● **Assignment**
The answer must be an exact copy of the lines from the one containing "Viewport: 562px width, 364px" through the last line of the records, with no pictures.

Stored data
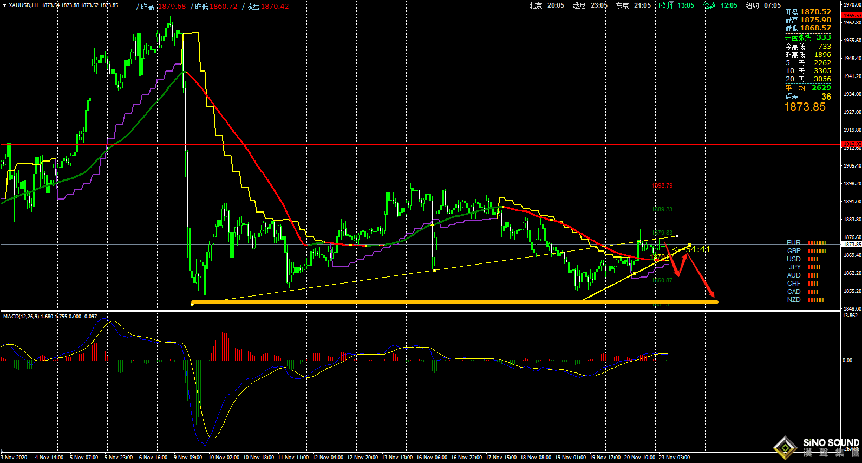Click the NZD strength meter bars
Screen dimensions: 862x463
click(816, 300)
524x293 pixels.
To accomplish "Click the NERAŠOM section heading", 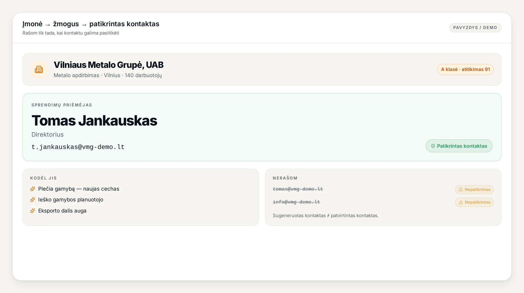I will 285,178.
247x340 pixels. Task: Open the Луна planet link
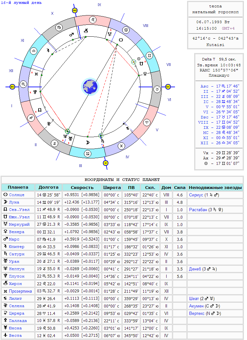coord(14,202)
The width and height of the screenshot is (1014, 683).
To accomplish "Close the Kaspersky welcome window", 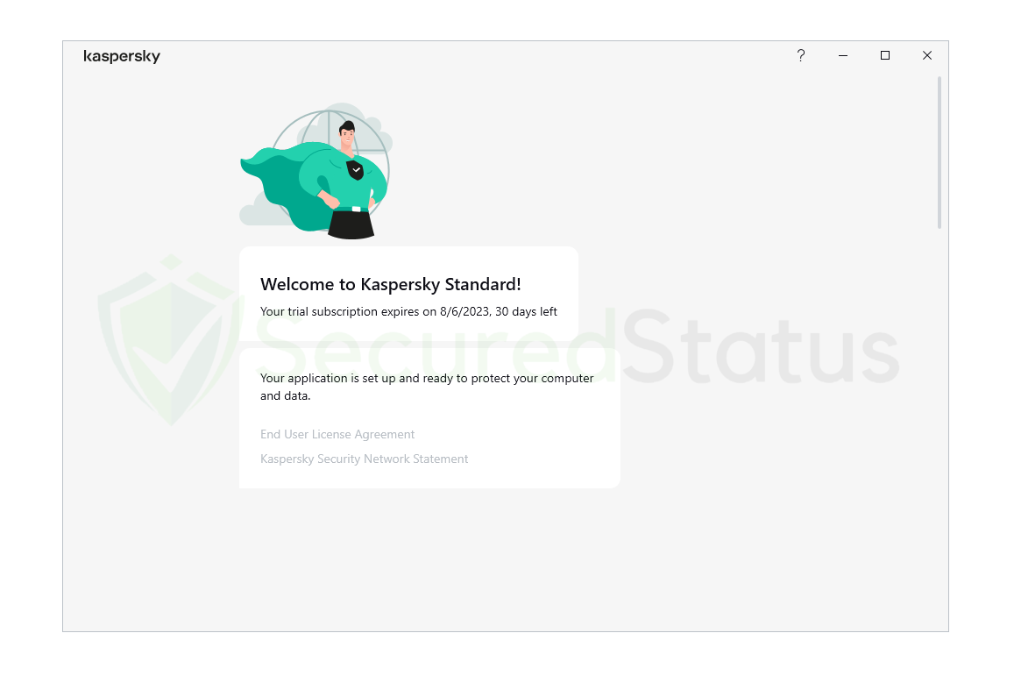I will click(926, 55).

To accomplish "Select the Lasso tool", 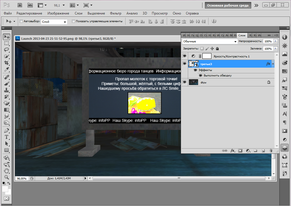I will pos(6,49).
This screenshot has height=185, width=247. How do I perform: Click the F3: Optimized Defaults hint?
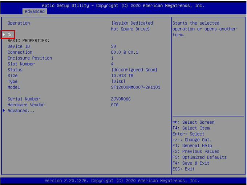click(x=199, y=157)
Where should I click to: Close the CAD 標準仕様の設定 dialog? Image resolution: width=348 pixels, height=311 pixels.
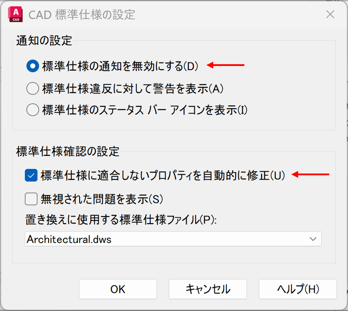(x=330, y=15)
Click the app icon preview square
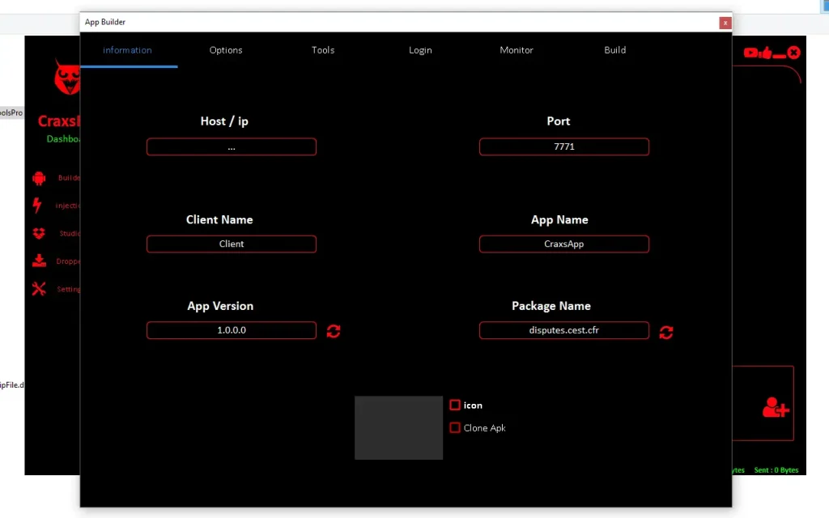Image resolution: width=829 pixels, height=518 pixels. (x=398, y=427)
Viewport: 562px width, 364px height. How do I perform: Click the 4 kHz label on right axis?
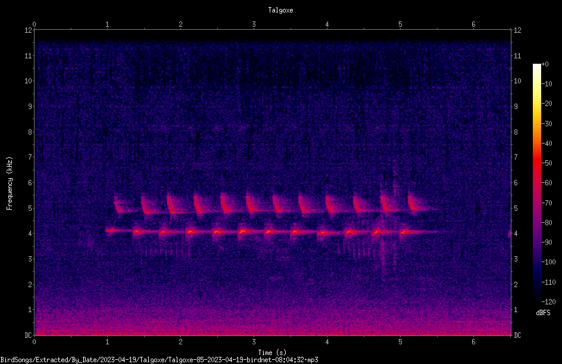[x=516, y=234]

● **Result below**
Viewport: 562px width, 364px height. How do I perform: Click the 4 kHz label on right axis?
[x=516, y=234]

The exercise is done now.